Introduction to staph:
Staph infections are very common. The bacteria look like innocent clusters of grapes under the microscope.
What is staph?
Staphylococcus bacteria surround us! They are often found on the surface of healthy people’s skin. Infection occurs if they enter the skin, or enter the body through another route.
There are many species of Staph bacteria. They cause a wide variety of illnesses in children, ranging from very mild skin infections to devastating toxic shock syndrome.
Skin infections are especially common and include impetigo, conjunctivitis, cellulitis, acne, boils, styes, and infected wounds or hangnails. Staph can be associated with mild blocked tear ducts in newborns. Staph scalded skin syndrome, though, is a severe skin disease caused by the bacteria.
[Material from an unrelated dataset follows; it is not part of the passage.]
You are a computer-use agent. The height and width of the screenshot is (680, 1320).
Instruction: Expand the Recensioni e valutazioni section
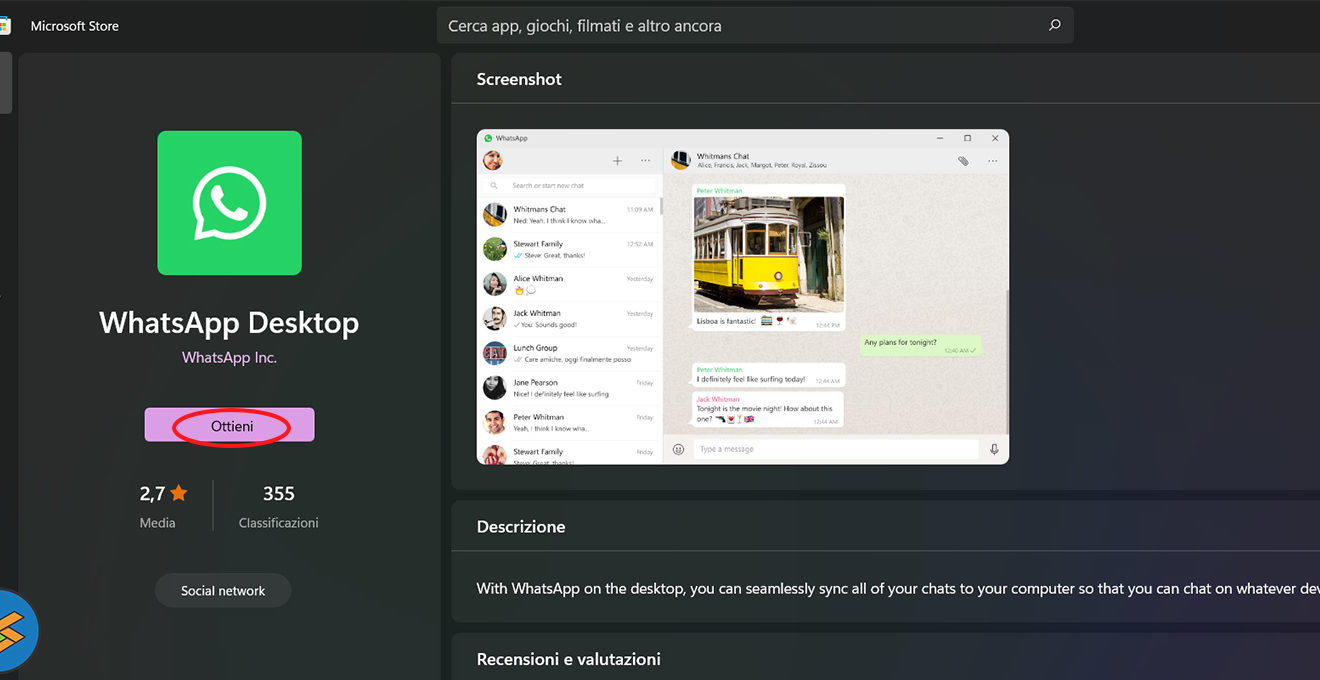point(568,659)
Staph infections also occur in lymph nodes. Staph blood infections can lead to many other areas of infection including pneumonia, infective arthritis, bone infections, and even meningitis.
Staph food poisoning is one of the most common types of food poisoning.
Who gets it?
Most or all children get some form of Staph infection. Those with an underlying chronic disease, such as diabetes, or those with indwelling foreign bodies, such as shunts, catheters, or artificial joints, are at the highest risk.
Staph food poisoning comes from eating foods contaminated by the bacteria. Staph usually gets into the food from food handlers with infected eyes, fingers, pimples, boils, rashes, or nasal secretions. When Staph is introduced into prepared foods and not followed immediately by cooking or refrigeration, the bacteria multiply and produce a toxin that will not be destroyed by cooking. The ideal temperature for Staph to grow is about body temperature.
The most commonly affected foods are sandwiches, sliced ham, poultry, or other meats, potato salads, egg salads, salad dressings, cream-filled pastries, and custards.
What are the symptoms?
The symptoms of a Staph infection vary depending on the location and severity of the infection. (See individual conditions such as conjunctivitis or impetigo for possible symptoms.) It may produce pus wherever it appears.
Staph food poisoning is dramatic in that it begins quickly after eating the offending food — within 8 hours, usually within 4 hours, often within 30 minutes. Children with Staph will have sudden severe nausea, vomiting, and cramps, often accompanied by diarrhea. There is usually no significant fever, in fact the temperature often drops. And the person feels miserable!
If you’ve ever lain on the floor for several hours wishing you were dead, suddenly sick after eating a meal, Staph was a likely cause.
The rapid onset, presence of vomiting, and absence of significant fever make it possible to distinguish Staph from other sources of food poisoning. (Clostridium, for example, takes longer to make you sick and rarely includes vomiting; Salmonella also takes longer and usually includes a fever).
Is it contagious?
Staph infections can be spread from person to person by direct contact.
How long does it last?
Food poisoning usually lasts for a day or two. Other Staph infections have widely varying lengths.
How is it diagnosed?
Staphylococcus can be identified with cultures or other diagnostic tests of the part of the body infected. Sometimes the diagnosis is clear from the history and physical exam.
How is it treated?
Treatment depends on the location and severity of the infection. Most Staph infections require some sort of antibiotics. These might be antibiotic creams, eye drops, or oral or IV antibiotics depending on the location. These must be chosen carefully, as many Staph are resistant to many antibiotics.
For Staph food poisoning, antibiotics are not helpful.
How can it be prevented?
Staphylococcus bacteria are so widespread, that infection can be difficult to prevent. Some infections can sometimes be prevented by observing “contact” precautions, including excellent hand washing.
Staph food poisoning can be prevented by not allowing cooked or prepared foods to sit at room temperature for longer than 2 to 4 hours. As far as possible, reduce the time from food preparation to either refrigerating or eating the food.
People with open sores on the hands or face, or with a thick creamy discharge from the nose, should not be involved in preparing food.